### List of tasks:
1. Decide whether each statement agrees with the forum thread below, answering yes or no and quoting the words that decide it: (a) The writer met the woman in high school. (b) The woman is currently in a relationship. (c) The reply says the relationship will be easy.
2. In the forum thread below, what date of birth does the writer give for the Scorpio woman?

### Passage:
• • • •
Love for sag man and scorpio woman
I am a sagitarrius man DOB 12/18/1990. I met a scorpio woman DOB 10/25/1989 in highschool. Its a long story but i was timid to pursue a relationship with her but we used to hang out a lot and I could tell she was very interested and attracted to me as she told me many times, but my stubborness and ego drew me away from her. Since then I feel like I haven't met anybody else that can compare to her in any aspect, and after reading compatibilty charts and signs many of the traits and characteristics of how I fell are true . I feel she has played a huge part in who I am today and there is a connection that no one else has come close to touching. There have been many times where I will experience things that remind me of her and even though we don't talk, have some way of coming in contact now and then. Even after not seeing eachother for months or a year, it still feels like it picked up right where we left off. I have not been able to pursue anything as she always is involved in a relationship. I have been thinking about her very much recently and have found out she is not in a relationship as all of hers have ended on some what of bad terms. I know it is sort of cliche but I feel as thogh she could be my potential soul mate as every time I'm around her I am extremely comfortable and happy in a way that I never feel like. Is there anyone, even a psychic that can help me or give me insight as to what I should possibly look for or do. I feel as though I need to finally pursue this and see where it goes because I feel if I don't I will regret it for the rest of my life. Any psychic or astrologist help would be much appreciated. Thank you to everybody on this site and forum
Scorpio women and Sag men are often cheaters, flirts and often get into trouble without trying very hard. This relationship will take much work on your part and triple that for Scorpio. She has trust issues and is ultra possessive. You have a hard path to win her trust.
• • • •
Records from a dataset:
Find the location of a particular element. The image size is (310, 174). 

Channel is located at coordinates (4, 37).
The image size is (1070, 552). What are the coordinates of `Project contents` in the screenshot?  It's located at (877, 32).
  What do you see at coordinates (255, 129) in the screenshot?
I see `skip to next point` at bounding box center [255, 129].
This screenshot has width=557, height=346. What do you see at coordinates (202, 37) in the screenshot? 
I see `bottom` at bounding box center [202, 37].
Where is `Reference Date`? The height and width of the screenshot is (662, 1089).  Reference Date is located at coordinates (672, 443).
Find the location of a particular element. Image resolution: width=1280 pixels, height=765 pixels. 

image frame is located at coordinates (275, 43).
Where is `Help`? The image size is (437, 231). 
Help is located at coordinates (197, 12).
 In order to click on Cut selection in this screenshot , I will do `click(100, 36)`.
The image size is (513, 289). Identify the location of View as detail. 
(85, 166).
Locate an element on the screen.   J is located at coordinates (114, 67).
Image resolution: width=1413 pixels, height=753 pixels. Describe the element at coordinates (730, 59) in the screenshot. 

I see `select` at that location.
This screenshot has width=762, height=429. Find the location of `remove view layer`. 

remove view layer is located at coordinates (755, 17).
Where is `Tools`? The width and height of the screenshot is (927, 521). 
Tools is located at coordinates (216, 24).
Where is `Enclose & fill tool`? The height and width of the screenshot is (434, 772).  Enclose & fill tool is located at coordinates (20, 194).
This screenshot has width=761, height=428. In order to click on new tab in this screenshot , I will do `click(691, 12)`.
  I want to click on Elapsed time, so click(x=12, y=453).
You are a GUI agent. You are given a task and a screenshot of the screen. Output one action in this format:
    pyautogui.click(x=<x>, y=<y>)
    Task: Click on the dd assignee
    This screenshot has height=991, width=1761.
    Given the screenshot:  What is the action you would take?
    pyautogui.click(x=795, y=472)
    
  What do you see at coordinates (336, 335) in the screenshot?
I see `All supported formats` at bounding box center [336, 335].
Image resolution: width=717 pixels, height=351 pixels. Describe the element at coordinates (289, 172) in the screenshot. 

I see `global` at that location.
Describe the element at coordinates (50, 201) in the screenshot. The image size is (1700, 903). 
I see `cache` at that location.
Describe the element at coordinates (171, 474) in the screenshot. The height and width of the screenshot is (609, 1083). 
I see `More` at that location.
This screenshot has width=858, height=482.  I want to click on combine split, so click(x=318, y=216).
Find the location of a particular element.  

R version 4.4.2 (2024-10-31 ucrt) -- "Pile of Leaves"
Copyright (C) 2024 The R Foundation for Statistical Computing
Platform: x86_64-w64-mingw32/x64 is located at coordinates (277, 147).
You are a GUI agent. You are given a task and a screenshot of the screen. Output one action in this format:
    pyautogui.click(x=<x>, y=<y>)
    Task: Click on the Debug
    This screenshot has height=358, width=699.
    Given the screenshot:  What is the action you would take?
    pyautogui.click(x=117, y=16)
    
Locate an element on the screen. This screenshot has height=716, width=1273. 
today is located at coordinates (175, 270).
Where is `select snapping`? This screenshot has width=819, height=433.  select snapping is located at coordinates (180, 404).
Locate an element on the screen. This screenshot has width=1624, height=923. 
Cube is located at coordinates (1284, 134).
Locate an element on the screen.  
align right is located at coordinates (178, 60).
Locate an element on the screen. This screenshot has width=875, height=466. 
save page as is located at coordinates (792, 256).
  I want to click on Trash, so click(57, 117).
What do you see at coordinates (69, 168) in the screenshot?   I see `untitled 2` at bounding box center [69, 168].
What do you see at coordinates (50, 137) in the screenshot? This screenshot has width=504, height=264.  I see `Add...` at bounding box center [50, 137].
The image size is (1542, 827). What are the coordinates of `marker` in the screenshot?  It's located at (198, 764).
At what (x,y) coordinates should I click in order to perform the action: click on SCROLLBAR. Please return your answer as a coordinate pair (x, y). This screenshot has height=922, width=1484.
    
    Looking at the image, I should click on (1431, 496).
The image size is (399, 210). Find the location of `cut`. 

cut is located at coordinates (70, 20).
• • • •
### Worked answers:
1.
(a) Yes: "I met a scorpio woman DOB 10/25/1989 in highschool."
(b) No: "have found out she is not in a relationship as all of hers have ended on some what of bad terms."
(c) No: "This relationship will take much work on your part and triple that for Scorpio."

2. 10/25/1989